When those letters arrived on the Back River, I felt both loved and forgotten. Both feelings gave me freedom. The letters snipped another thread between me and them, here and home. In a counterintuitive way, the mail increased my commitment to the river. Every day, every event demanded something new. More attention. Less resistance. This trip had a big cover charge, but I began to think we had paid it.

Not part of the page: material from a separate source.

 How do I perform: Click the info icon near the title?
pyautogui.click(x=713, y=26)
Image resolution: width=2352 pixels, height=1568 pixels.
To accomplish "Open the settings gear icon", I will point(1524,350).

IN THE DAYS after we released the Dead Girls’ canoe, our path and the caribou’s tangled together. The caribou became those people you run into in the neighborhood; you’re delighted to see them, but you never know which encounter will be the last. Your overlapping patterns won’t endure forever, and you know that. The day you don’t see them will turn into a week and then a month, and you’ll never be sure whether they moved across town or simply changed their schedule. As with the girls, we had been on a collision course with those caribou all along. Although we never knew how far the animals spread around us, we learned that an empty riverbank could fill in minutes. I wondered whether we had ever been just one hillside away from them before.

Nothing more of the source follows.